The least integral value of $a$ for which the graphs of the functions $y=2ax+1$ and $y=(a-6)x^2-2$ do not intersect is:

• A. -6
• B. -5
• C. 3
• D. 2

Answer 1

The correct option is B -5

For no intersection of graphs of functions, $y=2ax+1$ and $y=(a-6)x^2-2$, There should not any common points between two curves.

Putting the value of $y$ from equation of line into equation of given parabola, we get,

$\Rightarrow (2ax+1)=(a-6)x^2-2$

$\Rightarrow (a-6)x^2-\left(2a\right)x-3=0$ ...$\left(1\right)$

Equation $\left(1\right)$ is a quadratic equation in $x$.

For no intersection of both given functions, the equation $\left(1\right)$ must not have any real solutions.
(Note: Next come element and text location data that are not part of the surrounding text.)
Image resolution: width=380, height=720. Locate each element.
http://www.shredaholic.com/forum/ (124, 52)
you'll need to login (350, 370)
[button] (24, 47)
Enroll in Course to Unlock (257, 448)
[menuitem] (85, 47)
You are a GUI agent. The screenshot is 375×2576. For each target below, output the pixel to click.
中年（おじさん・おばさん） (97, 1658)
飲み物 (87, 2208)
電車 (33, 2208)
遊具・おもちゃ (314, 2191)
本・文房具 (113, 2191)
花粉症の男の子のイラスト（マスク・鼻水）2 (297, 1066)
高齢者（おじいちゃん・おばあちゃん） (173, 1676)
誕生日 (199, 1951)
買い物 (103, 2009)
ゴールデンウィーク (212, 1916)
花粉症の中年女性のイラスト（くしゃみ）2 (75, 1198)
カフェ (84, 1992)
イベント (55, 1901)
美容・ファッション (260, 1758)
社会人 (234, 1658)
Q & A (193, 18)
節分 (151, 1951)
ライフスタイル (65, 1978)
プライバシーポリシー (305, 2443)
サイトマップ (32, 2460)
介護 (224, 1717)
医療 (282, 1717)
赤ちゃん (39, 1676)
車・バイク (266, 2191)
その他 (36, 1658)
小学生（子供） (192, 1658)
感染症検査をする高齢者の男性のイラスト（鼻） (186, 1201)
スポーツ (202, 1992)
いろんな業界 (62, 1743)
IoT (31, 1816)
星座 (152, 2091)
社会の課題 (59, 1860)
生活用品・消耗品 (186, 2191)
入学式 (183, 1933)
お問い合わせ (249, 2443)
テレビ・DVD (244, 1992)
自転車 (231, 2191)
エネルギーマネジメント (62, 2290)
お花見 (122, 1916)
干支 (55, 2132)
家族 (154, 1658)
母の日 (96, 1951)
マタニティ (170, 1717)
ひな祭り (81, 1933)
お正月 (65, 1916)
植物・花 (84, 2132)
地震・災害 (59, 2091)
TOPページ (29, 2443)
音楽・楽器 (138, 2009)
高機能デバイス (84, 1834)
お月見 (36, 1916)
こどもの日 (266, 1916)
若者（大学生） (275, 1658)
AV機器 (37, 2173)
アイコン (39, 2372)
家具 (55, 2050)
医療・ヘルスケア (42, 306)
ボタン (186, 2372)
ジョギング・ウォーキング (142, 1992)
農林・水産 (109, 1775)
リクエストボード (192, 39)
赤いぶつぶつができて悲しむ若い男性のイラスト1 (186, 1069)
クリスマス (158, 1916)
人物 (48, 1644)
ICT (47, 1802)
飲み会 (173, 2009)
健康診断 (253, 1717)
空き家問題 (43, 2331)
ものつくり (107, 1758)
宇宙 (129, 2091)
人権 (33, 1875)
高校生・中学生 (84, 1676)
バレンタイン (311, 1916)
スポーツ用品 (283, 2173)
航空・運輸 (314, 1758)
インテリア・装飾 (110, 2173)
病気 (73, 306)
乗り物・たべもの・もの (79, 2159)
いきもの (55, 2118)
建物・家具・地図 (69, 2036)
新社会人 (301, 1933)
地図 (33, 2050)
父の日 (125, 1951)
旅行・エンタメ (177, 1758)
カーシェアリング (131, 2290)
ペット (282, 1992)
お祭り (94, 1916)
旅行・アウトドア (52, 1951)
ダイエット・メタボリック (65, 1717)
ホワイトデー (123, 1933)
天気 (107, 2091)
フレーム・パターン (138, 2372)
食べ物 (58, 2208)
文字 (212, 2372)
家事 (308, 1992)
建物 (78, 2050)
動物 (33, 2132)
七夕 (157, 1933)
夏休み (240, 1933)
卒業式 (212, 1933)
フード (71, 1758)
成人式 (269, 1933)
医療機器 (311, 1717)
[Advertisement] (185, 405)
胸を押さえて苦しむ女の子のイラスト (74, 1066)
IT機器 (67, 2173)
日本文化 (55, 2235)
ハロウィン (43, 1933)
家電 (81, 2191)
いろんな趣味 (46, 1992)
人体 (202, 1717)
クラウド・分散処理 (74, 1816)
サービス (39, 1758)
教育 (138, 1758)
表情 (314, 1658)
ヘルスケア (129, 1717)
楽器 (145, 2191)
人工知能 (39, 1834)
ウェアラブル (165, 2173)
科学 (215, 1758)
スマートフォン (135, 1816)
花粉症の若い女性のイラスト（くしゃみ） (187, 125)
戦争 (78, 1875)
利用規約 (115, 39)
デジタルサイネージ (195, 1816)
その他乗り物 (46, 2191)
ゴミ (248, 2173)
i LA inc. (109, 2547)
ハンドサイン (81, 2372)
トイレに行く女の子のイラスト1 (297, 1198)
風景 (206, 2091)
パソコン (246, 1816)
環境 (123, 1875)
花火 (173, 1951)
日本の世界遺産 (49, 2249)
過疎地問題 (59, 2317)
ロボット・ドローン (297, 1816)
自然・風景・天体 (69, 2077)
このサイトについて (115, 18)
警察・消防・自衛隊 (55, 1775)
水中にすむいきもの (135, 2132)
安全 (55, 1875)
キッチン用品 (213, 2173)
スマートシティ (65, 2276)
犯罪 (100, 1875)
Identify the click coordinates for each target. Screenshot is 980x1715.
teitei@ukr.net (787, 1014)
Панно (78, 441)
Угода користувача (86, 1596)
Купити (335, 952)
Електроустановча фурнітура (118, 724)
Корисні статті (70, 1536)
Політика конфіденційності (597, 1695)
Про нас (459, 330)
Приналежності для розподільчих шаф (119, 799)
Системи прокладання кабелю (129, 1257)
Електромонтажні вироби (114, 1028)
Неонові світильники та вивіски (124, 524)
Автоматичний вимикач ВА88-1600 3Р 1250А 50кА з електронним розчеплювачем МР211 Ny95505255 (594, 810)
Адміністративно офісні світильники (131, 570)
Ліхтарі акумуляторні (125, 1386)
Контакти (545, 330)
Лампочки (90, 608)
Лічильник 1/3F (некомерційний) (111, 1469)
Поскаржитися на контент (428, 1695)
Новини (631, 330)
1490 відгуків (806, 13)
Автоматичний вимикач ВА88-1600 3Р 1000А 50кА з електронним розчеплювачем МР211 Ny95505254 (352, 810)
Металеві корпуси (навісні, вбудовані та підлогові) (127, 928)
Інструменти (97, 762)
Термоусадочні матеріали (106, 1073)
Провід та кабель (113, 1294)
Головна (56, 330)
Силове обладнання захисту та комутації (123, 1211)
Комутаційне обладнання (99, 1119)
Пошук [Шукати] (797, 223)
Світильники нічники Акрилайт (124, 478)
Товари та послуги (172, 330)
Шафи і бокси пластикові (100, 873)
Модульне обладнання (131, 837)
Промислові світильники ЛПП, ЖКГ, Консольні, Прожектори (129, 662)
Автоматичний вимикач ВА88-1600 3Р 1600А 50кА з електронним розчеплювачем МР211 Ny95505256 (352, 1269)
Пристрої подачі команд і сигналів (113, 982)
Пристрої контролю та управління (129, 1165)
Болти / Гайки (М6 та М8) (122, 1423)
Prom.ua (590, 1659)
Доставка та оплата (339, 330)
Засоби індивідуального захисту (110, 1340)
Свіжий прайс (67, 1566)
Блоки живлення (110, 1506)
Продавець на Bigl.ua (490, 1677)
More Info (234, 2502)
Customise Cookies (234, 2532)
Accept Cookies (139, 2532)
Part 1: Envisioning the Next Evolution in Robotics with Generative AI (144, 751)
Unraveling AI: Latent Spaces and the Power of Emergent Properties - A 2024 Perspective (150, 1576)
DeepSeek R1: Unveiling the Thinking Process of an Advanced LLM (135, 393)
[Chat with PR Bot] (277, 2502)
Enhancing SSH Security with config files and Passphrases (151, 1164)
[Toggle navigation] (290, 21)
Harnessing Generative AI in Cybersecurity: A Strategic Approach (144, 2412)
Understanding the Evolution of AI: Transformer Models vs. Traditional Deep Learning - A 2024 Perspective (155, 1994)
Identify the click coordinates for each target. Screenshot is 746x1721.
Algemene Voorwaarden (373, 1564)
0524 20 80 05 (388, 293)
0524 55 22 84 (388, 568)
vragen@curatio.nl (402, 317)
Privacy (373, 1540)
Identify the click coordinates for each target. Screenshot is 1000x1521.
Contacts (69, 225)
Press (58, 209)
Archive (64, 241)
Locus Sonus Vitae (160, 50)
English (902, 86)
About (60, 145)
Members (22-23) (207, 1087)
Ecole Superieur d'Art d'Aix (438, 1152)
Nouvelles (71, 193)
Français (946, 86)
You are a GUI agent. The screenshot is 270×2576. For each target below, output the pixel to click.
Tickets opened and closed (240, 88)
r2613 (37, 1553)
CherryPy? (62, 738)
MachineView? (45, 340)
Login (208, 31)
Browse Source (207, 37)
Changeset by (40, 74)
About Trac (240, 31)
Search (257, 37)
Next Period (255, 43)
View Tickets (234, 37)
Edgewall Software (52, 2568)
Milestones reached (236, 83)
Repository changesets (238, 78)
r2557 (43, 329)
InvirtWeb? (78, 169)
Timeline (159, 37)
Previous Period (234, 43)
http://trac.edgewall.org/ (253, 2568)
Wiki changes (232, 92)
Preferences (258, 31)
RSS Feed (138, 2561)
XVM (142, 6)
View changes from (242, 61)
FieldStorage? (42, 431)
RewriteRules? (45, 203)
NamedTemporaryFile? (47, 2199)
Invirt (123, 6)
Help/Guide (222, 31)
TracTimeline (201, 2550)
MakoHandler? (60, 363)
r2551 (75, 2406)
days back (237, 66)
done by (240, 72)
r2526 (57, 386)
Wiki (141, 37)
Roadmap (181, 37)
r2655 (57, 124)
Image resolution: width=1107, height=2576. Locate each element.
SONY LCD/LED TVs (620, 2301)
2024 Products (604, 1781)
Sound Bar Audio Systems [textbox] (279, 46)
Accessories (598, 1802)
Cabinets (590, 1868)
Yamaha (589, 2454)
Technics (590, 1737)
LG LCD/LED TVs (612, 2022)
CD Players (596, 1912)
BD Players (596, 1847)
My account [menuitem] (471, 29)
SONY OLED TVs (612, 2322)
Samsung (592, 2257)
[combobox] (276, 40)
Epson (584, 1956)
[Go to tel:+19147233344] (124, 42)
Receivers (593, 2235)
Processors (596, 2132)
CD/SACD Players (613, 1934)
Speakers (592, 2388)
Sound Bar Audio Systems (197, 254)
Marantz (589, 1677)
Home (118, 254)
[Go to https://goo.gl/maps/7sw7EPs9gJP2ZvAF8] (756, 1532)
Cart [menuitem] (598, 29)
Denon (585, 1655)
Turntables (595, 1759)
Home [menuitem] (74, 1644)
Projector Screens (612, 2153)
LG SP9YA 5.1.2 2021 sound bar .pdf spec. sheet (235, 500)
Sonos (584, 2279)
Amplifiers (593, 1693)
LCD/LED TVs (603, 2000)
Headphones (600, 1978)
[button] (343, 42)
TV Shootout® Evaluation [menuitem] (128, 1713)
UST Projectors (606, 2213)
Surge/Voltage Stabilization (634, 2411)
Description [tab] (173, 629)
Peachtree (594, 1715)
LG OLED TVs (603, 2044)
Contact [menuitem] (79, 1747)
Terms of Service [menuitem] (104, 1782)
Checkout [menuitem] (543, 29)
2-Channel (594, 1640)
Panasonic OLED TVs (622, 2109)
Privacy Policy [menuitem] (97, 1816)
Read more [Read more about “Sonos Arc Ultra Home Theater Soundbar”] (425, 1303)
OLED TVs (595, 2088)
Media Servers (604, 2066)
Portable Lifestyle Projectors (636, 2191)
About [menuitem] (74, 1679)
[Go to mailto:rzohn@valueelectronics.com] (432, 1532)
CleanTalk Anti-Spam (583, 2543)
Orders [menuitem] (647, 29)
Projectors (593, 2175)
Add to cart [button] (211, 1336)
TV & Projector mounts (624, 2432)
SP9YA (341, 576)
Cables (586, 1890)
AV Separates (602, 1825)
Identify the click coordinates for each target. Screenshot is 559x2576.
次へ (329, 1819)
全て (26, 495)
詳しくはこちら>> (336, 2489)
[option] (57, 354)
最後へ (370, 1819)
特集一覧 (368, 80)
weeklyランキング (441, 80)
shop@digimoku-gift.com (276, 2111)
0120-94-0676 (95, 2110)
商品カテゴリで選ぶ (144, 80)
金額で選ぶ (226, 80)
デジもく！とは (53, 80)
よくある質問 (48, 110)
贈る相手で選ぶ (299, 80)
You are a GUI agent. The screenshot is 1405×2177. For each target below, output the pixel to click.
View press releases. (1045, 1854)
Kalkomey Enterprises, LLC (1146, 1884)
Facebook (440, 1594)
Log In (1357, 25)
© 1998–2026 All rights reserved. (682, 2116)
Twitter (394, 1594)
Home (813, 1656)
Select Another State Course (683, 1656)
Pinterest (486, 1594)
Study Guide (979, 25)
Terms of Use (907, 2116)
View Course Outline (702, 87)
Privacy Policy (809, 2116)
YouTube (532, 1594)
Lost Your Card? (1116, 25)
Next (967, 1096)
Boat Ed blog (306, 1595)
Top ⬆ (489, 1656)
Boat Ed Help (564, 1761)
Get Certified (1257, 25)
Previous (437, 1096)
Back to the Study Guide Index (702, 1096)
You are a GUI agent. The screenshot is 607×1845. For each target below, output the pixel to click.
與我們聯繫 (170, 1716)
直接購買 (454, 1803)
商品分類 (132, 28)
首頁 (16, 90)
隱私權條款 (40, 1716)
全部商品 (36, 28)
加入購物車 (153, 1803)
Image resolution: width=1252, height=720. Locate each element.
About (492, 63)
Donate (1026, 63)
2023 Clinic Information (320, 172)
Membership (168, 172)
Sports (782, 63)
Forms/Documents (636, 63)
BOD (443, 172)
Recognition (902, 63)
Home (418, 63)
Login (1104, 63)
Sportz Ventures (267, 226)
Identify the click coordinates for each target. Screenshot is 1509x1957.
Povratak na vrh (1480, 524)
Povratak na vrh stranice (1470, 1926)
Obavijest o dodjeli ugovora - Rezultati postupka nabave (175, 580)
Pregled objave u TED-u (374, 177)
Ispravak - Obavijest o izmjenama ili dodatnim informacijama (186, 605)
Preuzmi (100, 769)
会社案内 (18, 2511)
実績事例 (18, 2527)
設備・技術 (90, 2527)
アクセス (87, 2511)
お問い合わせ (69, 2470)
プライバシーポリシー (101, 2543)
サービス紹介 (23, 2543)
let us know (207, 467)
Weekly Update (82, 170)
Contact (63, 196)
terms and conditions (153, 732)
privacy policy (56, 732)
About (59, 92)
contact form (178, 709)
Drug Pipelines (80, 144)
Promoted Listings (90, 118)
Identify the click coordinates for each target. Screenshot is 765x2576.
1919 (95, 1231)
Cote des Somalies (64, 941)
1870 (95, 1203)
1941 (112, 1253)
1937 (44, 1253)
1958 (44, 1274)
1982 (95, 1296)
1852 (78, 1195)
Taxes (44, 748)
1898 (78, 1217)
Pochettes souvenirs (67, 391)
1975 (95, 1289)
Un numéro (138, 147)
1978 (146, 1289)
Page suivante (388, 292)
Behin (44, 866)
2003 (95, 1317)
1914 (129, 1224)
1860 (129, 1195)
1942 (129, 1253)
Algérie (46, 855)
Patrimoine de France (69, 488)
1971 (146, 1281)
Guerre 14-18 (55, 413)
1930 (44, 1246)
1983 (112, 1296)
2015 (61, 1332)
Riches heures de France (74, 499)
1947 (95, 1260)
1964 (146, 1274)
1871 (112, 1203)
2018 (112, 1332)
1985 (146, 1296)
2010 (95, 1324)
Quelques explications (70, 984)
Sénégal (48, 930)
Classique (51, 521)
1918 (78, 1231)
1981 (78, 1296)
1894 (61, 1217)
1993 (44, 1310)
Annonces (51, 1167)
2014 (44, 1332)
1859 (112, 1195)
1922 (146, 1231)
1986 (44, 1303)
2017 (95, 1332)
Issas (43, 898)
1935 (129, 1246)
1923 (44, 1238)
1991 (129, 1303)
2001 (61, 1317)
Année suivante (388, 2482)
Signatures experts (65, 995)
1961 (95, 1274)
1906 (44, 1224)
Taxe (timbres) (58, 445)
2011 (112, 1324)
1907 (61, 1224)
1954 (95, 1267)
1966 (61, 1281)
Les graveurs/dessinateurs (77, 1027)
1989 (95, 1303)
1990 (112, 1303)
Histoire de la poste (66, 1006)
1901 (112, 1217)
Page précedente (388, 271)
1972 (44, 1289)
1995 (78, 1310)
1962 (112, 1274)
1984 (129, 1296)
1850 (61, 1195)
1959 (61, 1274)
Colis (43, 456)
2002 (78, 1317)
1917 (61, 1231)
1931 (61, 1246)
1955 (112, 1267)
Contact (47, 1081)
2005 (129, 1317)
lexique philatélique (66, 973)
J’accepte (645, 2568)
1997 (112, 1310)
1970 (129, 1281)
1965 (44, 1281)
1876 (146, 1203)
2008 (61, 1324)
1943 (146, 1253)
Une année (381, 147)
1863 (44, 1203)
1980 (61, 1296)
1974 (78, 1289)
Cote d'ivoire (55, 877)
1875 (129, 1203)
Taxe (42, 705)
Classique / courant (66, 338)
A quadratic equation have no real roots if the value of it's discriminant is less than zero.

Hence $D=b^2-4ac<0$

$\Rightarrow D=\left(\right(-2a{)}^2)-4\times (a-6)\times (-3)<0$

$\Rightarrow D=4a^2+12a-72<0$

$\Rightarrow (a+6)(a-3)<0$

Hence Value of $a$ for the graphs of given functions do not intersect lies between $(-6,3)$

So the least integral value will be $(-5)$. Correct answer is $A$.